Directions for this task: When you reach the line containing "Task: Select the 2010 年 row label", begin reproducing the lines exactly and continue through the end of the listing, leaving out the pictures.

Excerpted data:
----
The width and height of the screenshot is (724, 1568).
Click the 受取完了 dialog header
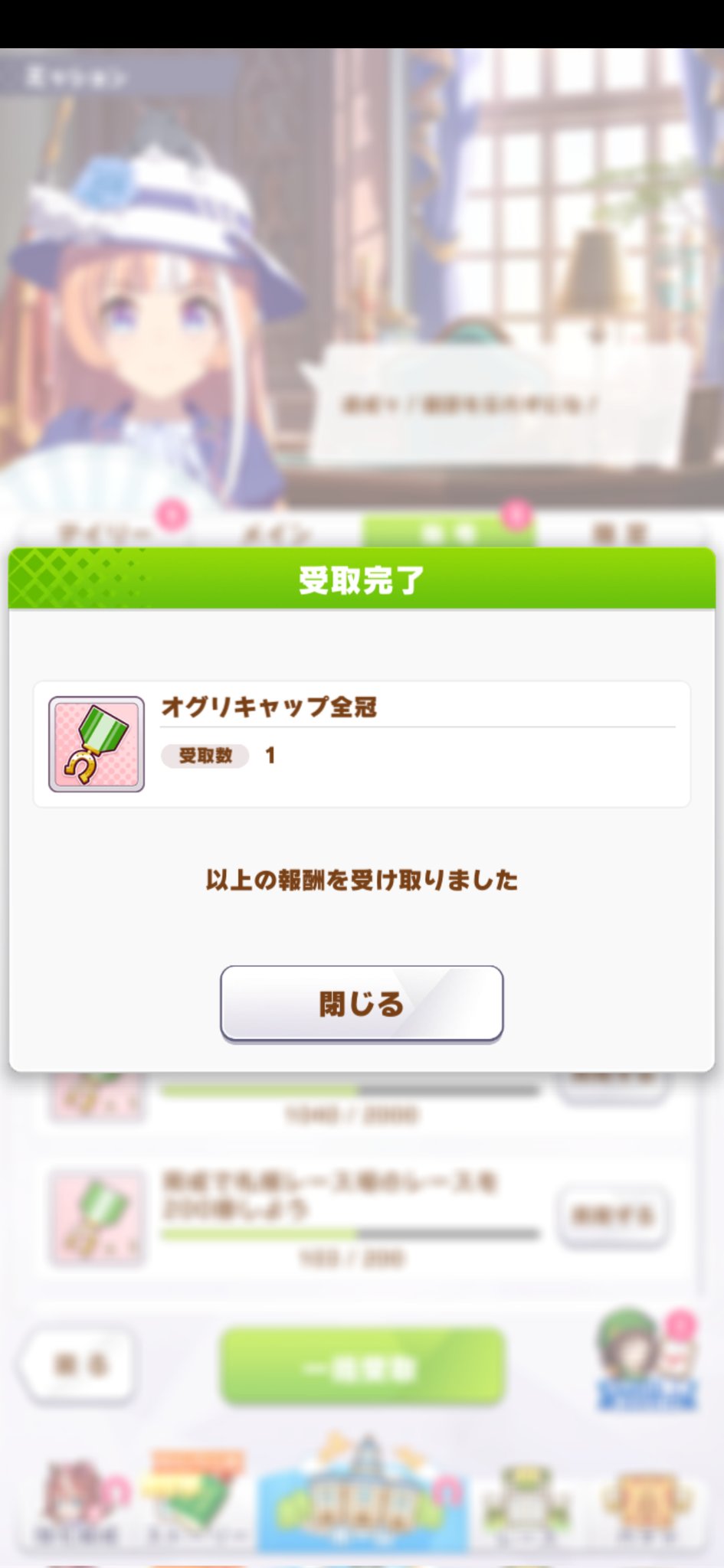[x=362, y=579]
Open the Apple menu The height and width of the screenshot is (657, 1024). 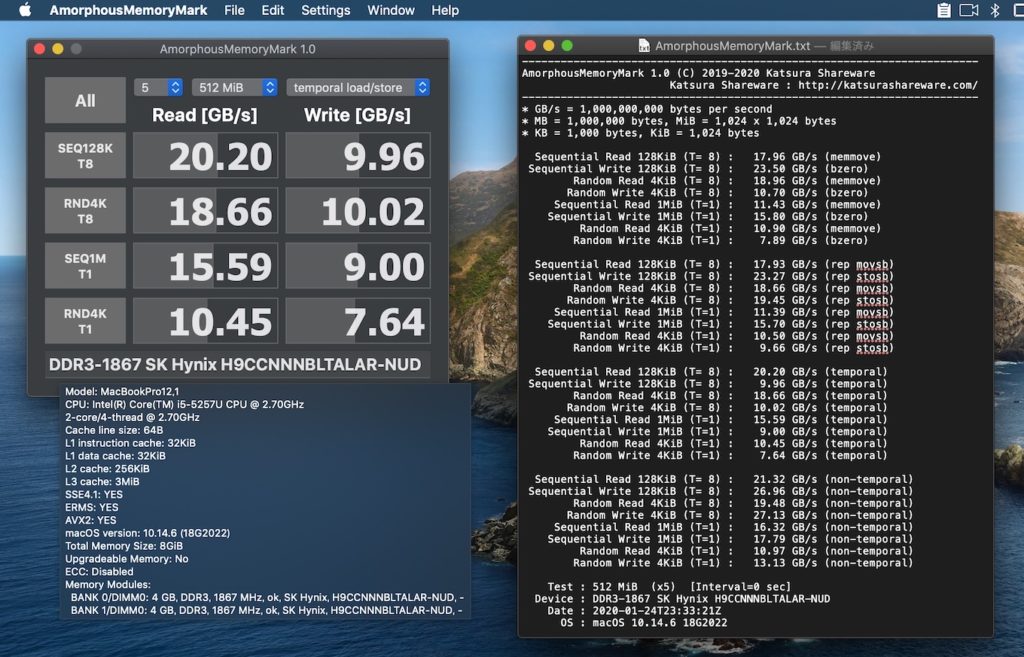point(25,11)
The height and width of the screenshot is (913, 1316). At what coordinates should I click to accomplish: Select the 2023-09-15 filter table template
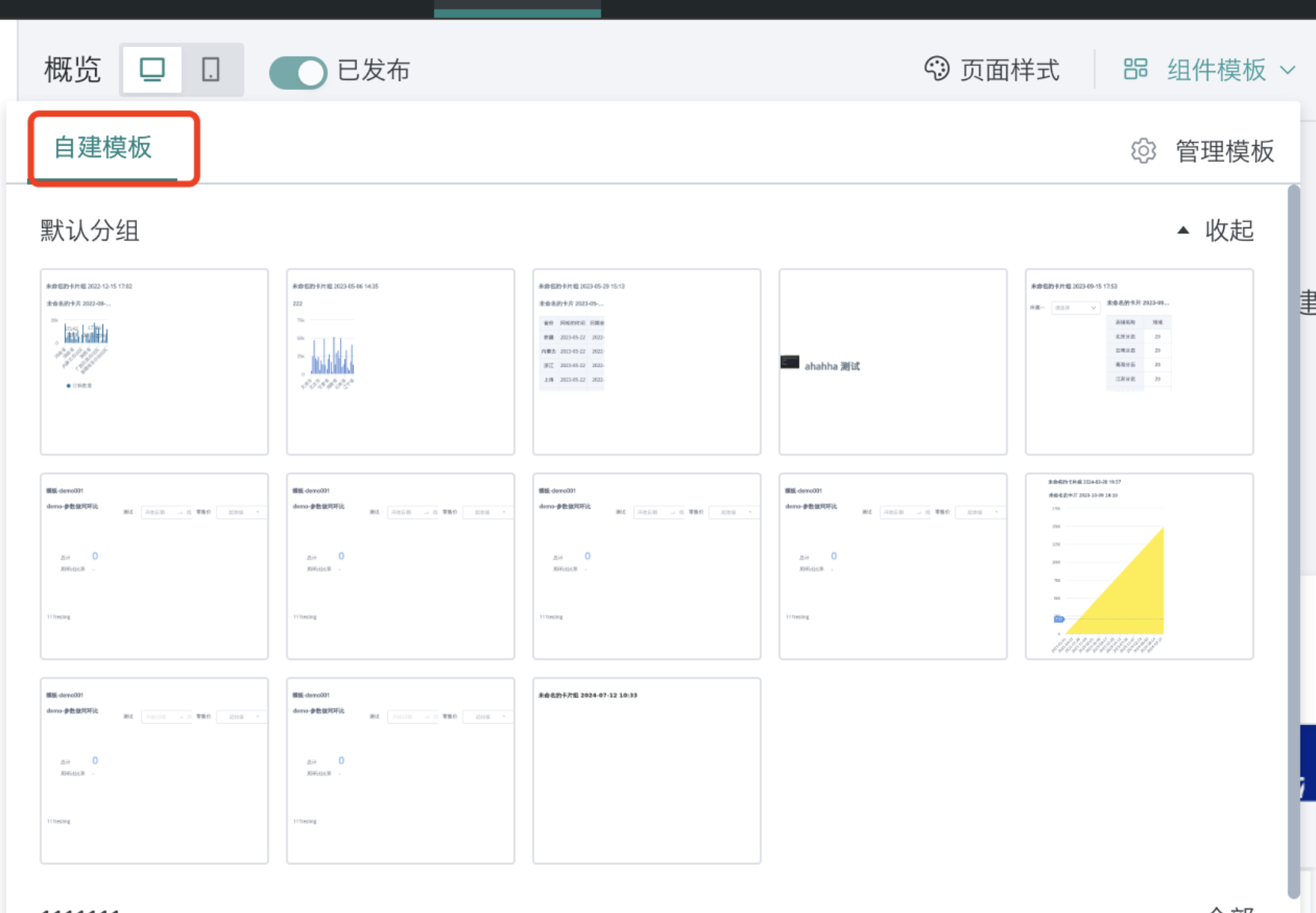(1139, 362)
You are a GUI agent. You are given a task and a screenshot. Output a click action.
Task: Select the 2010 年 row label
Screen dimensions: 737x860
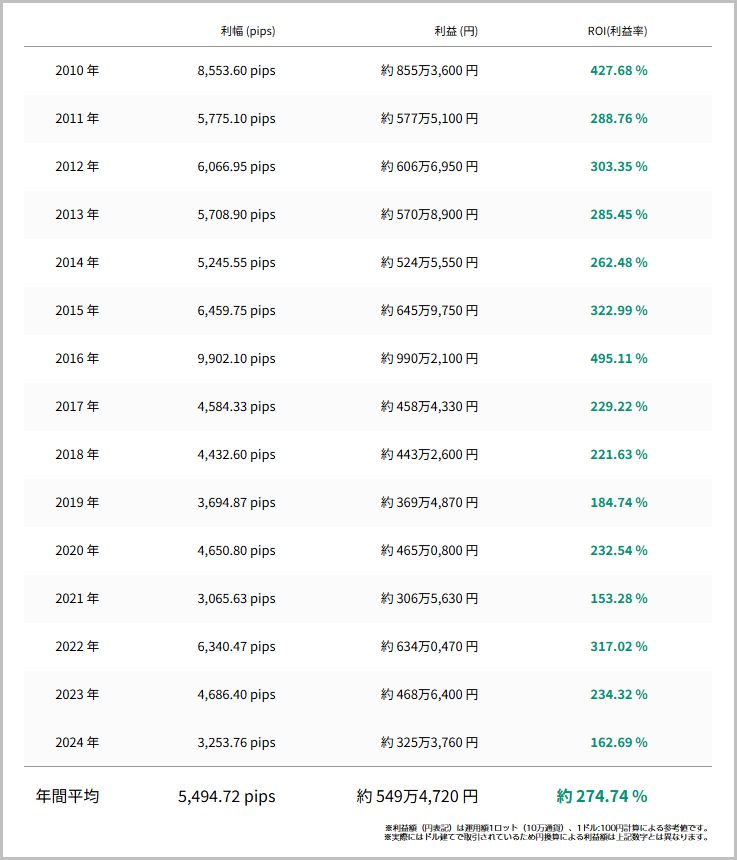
----
Task solution:
Task: Select the 2010 年 row label
Screen dimensions: 737x860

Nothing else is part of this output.